I haven’t blogged about PR in a while. It isn’t that I don’t care…alright, maybe it is that I don’t care. I wish I had the time to throw a bunch of pictures up and get my snark on, but I don’t. I have a cake to finish and a house to go see (don’t ask), so if you want something before this week’s episode airs, this is all I’ve got.
There is nothing worse than the “real women” challenge. They do nothing but bitch and moan about how hard it is to design for women with boobs (cough…cough…OLIVER). Of course this time we had the pleasure of listening to the creepy husband gush about his wife’s cleavage. That was certainly more disturbing than the men answering questions about what their wives like to wear.
“Would she wear blue or pink?”
Normally I complain that these designers should get a grip on curves, since 99% of the people they are gonna design for will have them. But this year I decided that this is the reason I can never find pants that fit and move on.
Here’s the long and the short of it…
After being robbed in the last challenge, Victor got robbed again. While I wouldn’t necessarily wear the separates he made they were perfect for his client and showed him as a designer. Smooth Josh got the win, and no matter how much I love that dress and would wear it especially since he didn’t bedazzle it, I still think he didn’t “enough” for me. A sinful little black dress, but a little black dress nonetheless.

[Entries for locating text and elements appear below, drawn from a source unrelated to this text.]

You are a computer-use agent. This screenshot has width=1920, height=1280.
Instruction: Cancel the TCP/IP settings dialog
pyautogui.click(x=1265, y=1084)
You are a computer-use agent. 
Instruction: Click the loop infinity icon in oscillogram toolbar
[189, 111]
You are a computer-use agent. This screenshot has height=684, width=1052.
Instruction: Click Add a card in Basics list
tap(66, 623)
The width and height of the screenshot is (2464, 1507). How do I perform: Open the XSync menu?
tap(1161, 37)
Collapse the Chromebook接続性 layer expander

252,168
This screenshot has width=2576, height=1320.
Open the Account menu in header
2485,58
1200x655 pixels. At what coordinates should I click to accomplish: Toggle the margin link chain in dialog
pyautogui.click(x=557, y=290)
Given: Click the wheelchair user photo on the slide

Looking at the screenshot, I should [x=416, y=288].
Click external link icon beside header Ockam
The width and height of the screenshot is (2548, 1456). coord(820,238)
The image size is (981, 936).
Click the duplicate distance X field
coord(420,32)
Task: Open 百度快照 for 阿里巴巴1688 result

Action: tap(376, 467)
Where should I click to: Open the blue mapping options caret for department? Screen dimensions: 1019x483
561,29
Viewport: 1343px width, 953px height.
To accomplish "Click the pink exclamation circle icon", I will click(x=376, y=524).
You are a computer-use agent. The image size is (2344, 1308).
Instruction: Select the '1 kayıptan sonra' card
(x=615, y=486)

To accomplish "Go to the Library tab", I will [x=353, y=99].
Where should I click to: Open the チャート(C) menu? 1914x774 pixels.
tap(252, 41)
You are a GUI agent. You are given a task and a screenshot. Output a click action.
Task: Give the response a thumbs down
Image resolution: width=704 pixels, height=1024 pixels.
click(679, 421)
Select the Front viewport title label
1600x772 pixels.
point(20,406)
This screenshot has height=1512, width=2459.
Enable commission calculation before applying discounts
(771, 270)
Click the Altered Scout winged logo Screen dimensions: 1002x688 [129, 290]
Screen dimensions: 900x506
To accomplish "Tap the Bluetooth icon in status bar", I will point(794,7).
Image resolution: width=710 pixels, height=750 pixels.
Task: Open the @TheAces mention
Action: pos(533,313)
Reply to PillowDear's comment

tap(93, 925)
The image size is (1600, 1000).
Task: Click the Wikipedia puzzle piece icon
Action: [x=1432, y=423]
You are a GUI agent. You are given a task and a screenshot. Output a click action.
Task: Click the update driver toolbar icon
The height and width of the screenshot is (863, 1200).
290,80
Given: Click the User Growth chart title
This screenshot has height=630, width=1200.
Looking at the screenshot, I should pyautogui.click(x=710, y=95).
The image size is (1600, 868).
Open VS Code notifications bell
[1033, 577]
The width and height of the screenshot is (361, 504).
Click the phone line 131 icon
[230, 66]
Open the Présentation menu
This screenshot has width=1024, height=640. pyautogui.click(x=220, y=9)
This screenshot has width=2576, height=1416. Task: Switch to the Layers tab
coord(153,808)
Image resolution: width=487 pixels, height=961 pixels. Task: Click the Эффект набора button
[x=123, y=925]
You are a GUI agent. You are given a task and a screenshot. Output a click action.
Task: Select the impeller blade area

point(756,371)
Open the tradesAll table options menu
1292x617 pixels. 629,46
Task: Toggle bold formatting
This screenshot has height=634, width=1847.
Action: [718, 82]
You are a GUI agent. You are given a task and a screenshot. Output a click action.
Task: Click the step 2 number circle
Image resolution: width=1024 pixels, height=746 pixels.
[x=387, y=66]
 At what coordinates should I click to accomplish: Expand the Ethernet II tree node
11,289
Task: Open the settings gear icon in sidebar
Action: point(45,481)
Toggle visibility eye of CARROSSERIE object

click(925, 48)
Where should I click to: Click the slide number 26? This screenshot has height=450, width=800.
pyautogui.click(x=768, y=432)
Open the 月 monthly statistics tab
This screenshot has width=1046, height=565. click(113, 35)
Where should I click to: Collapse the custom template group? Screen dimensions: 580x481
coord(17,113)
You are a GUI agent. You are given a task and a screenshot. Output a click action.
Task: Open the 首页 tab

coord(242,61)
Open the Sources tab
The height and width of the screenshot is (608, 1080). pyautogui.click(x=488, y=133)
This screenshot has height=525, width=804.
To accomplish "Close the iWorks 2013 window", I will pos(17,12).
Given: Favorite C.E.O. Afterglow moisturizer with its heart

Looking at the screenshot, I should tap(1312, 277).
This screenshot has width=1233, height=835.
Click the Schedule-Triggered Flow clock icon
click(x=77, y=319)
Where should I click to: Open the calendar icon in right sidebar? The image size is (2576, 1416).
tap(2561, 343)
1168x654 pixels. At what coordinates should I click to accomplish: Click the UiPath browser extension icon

Bryce went home after putting a Pepto dress with pockets I could carry the children in down the runway. The lady may have loved it, but she shouldn’t have. Rockin’ One was in the bottom even though I thought his color block dress was sweet and remarkably wearable. Bert was swirling the toilet again after yet another little dress. This one was poorly made and something I’m sure some of the girls will be wearing this week at the local high school’s Homecoming Dance. He did make his client happy, though, by putting the twins out on display.
There was another discussion about bra v. braless. I don’t care what anyone tells you, after a certain age you just don’t want the girls allowed to wander around without supervision: think Googley Eyes. Thank God for miracles of modern chemistry, a.k.a. wardrobe tape and press-on boobs.
In their quest to create any sort of tension that would make us bother to tune in, they are doing yet another flipping group challenge this week. I hope Oliver ends up with Bert. I hope something happens to make me care about any of these people. I know, I know…I’m an eternal optimist.